This analysis explores the U.S. National Oceanic and Atmospheric Administration’s (NOAA) storm database to identify weather events most harmful to population health and those with the greatest economic consequences. The database covers major storms and weather events in the United States from 1950 to November 2011. We found that tornadoes cause the most fatalities and injuries, making them the most harmful event type for population health. Floods cause the greatest economic damage overall, followed by hurricanes and storm surges. These findings can help government managers prioritize resources for disaster preparedness and response.
library(dplyr)
library(ggplot2)
# Load data directly from the raw bz2 file
storm_data <- read.csv("StormData.csv.bz2", stringsAsFactors = FALSE)
dim(storm_data)
## [1] 902297 37
# Aggregate fatalities and injuries by event type
health_impact <- storm_data %>%
group_by(EVTYPE) %>%
summarise(
Fatalities = sum(FATALITIES, na.rm = TRUE),
Injuries = sum(INJURIES, na.rm = TRUE),
Total = Fatalities + Injuries
) %>%
arrange(desc(Total)) %>%
head(10)
health_impact
## # A tibble: 10 x 4
## EVTYPE Fatalities Injuries Total
## <chr> <dbl> <dbl> <dbl>
## 1 TORNADO 5633 91346 96979
## 2 EXCESSIVE HEAT 1903 6525 8428
## 3 TSTM WIND 504 6957 7461
## 4 FLOOD 470 6789 7259
## 5 LIGHTNING 816 5230 6046
## 6 HEAT 937 2100 3037
## 7 FLASH FLOOD 978 1777 2755
## 8 ICE STORM 89 1975 2064
## 9 THUNDERSTORM WIND 133 1488 1621
## 10 WINTER STORM 206 1321 1527
# Convert property and crop damage using exponent columns
convert_exp <- function(value, exp) {
exp <- toupper(as.character(exp))
multiplier <- case_when(
exp == "K" ~ 1e3,
exp == "M" ~ 1e6,
exp == "B" ~ 1e9,
exp == "H" ~ 1e2,
TRUE ~ 1
)
value * multiplier
}
economic_impact <- storm_data %>%
mutate(
PropDmg = convert_exp(PROPDMG, PROPDMGEXP),
CropDmg = convert_exp(CROPDMG, CROPDMGEXP),
TotalDmg = PropDmg + CropDmg
) %>%
group_by(EVTYPE) %>%
summarise(TotalDamage = sum(TotalDmg, na.rm = TRUE)) %>%
arrange(desc(TotalDamage)) %>%
head(10)
economic_impact
## # A tibble: 10 x 2
## EVTYPE TotalDamage
## <chr> <dbl>
## 1 FLOOD 150319678257
## 2 HURRICANE/TYPHOON 71913712800
## 3 TORNADO 57352114049.
## 4 STORM SURGE 43323541000
## 5 HAIL 18758222016.
## 6 FLASH FLOOD 17562129167.
## 7 DROUGHT 15018672000
## 8 HURRICANE 14610229010
## 9 RIVER FLOOD 10148404500
## 10 ICE STORM 8967041360
health_long <- health_impact %>%
tidyr::pivot_longer(cols = c(Fatalities, Injuries),
names_to = "Type", values_to = "Count")
ggplot(health_long, aes(x = reorder(EVTYPE, -Total), y = Count, fill = Type)) +
geom_bar(stat = "identity") +
coord_flip() +
labs(
title = "Top 10 Weather Events Most Harmful to Population Health",
x = "Event Type",
y = "Number of Casualties",
fill = "Casualty Type"
) +
theme_minimal()
Figure 1: Top 10 weather events most harmful to population health (fatalities + injuries combined)
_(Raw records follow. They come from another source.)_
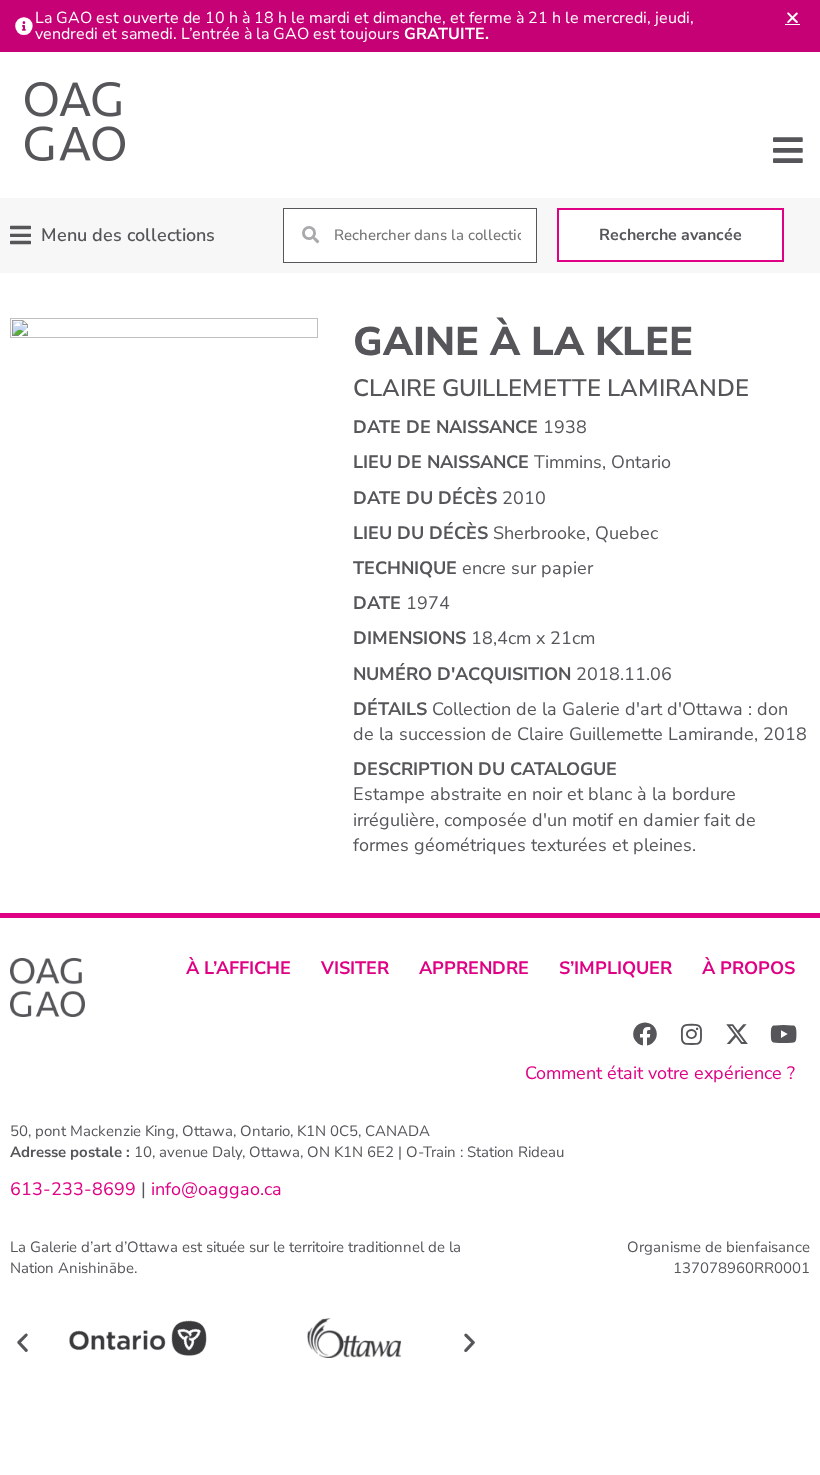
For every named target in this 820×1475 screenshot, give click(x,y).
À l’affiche (238, 968)
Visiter (355, 968)
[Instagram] (691, 1034)
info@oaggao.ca (214, 1189)
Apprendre (474, 968)
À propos (748, 968)
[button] (787, 149)
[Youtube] (783, 1034)
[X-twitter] (737, 1034)
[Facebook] (645, 1034)
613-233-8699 (73, 1189)
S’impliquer (615, 968)
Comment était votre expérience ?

ggplot(economic_impact, aes(x = reorder(EVTYPE, TotalDamage), y = TotalDamage / 1e9)) +
geom_bar(stat = "identity", fill = "steelblue") +
coord_flip() +
labs(
title = "Top 10 Weather Events with Greatest Economic Consequences",
x = "Event Type",
y = "Total Damage (Billions USD)"
) +
theme_minimal()
Figure 2: Top 10 weather events with greatest economic consequences
Population Health: Tornadoes are by far the most harmful weather event, responsible for the highest combined total of fatalities and injuries across all recorded years.
Economic Consequences: Floods cause the greatest total economic damage in property and crop losses, followed by hurricanes/typhoons and storm surges.